[Stored data entries]
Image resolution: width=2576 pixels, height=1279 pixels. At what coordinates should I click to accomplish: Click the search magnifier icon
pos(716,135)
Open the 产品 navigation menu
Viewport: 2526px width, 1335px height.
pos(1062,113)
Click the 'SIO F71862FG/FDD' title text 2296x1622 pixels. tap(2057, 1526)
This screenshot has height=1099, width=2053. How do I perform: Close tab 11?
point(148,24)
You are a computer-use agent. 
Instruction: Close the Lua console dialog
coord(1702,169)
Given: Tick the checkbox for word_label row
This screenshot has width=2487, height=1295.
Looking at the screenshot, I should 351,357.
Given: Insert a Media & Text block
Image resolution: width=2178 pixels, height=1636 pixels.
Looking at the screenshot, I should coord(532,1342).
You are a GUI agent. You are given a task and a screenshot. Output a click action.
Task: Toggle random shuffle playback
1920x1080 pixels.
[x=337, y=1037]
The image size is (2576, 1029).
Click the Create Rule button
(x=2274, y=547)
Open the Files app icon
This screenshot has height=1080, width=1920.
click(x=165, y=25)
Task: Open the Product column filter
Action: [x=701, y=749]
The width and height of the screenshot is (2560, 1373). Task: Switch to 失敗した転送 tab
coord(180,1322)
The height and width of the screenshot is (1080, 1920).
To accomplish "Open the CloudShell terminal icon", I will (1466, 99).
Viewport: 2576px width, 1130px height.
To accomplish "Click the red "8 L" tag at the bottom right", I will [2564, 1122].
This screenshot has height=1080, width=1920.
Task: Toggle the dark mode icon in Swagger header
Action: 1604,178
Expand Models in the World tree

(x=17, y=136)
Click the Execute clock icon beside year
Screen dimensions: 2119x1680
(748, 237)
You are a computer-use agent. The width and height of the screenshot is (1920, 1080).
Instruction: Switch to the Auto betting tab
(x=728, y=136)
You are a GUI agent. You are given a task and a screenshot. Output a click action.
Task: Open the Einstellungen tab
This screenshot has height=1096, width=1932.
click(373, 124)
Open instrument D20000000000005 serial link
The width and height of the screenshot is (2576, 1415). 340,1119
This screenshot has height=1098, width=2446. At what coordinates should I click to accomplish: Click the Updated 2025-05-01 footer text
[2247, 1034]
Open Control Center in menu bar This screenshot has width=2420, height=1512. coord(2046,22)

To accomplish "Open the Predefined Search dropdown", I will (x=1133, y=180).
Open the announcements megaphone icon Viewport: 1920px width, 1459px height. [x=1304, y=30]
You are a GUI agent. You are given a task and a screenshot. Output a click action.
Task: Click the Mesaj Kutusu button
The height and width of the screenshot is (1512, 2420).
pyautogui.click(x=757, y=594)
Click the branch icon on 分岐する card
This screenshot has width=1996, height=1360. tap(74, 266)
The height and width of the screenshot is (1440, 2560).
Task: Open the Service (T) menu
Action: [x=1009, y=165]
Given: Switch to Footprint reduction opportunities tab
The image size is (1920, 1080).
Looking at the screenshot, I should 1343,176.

* What this task involves:
All records above must be returned exactly as they appear.

* Answer section:
Image resolution: width=2576 pixels, height=1279 pixels. At what coordinates should I click to accomplish: Click the search magnifier icon
pos(716,135)
Open the 产品 navigation menu
Viewport: 2526px width, 1335px height.
pos(1062,113)
Click the 'SIO F71862FG/FDD' title text 2296x1622 pixels. tap(2057, 1526)
This screenshot has height=1099, width=2053. How do I perform: Close tab 11?
point(148,24)
You are a computer-use agent. 
Instruction: Close the Lua console dialog
coord(1702,169)
Given: Tick the checkbox for word_label row
This screenshot has width=2487, height=1295.
Looking at the screenshot, I should 351,357.
Given: Insert a Media & Text block
Image resolution: width=2178 pixels, height=1636 pixels.
Looking at the screenshot, I should coord(532,1342).
You are a GUI agent. You are given a task and a screenshot. Output a click action.
Task: Toggle random shuffle playback
1920x1080 pixels.
[x=337, y=1037]
The image size is (2576, 1029).
Click the Create Rule button
(x=2274, y=547)
Open the Files app icon
This screenshot has height=1080, width=1920.
click(x=165, y=25)
Task: Open the Product column filter
Action: [x=701, y=749]
The width and height of the screenshot is (2560, 1373). Task: Switch to 失敗した転送 tab
coord(180,1322)
The height and width of the screenshot is (1080, 1920).
To accomplish "Open the CloudShell terminal icon", I will (1466, 99).
Viewport: 2576px width, 1130px height.
To accomplish "Click the red "8 L" tag at the bottom right", I will [2564, 1122].
This screenshot has height=1080, width=1920.
Task: Toggle the dark mode icon in Swagger header
Action: 1604,178
Expand Models in the World tree

(x=17, y=136)
Click the Execute clock icon beside year
Screen dimensions: 2119x1680
(748, 237)
You are a computer-use agent. The width and height of the screenshot is (1920, 1080).
Instruction: Switch to the Auto betting tab
(x=728, y=136)
You are a GUI agent. You are given a task and a screenshot. Output a click action.
Task: Open the Einstellungen tab
This screenshot has height=1096, width=1932.
click(373, 124)
Open instrument D20000000000005 serial link
The width and height of the screenshot is (2576, 1415). 340,1119
This screenshot has height=1098, width=2446. At what coordinates should I click to accomplish: Click the Updated 2025-05-01 footer text
[2247, 1034]
Open Control Center in menu bar This screenshot has width=2420, height=1512. coord(2046,22)

To accomplish "Open the Predefined Search dropdown", I will (x=1133, y=180).
Open the announcements megaphone icon Viewport: 1920px width, 1459px height. [x=1304, y=30]
You are a GUI agent. You are given a task and a screenshot. Output a click action.
Task: Click the Mesaj Kutusu button
The height and width of the screenshot is (1512, 2420).
pyautogui.click(x=757, y=594)
Click the branch icon on 分岐する card
This screenshot has width=1996, height=1360. tap(74, 266)
The height and width of the screenshot is (1440, 2560).
Task: Open the Service (T) menu
Action: [x=1009, y=165]
Given: Switch to Footprint reduction opportunities tab
The image size is (1920, 1080).
Looking at the screenshot, I should 1343,176.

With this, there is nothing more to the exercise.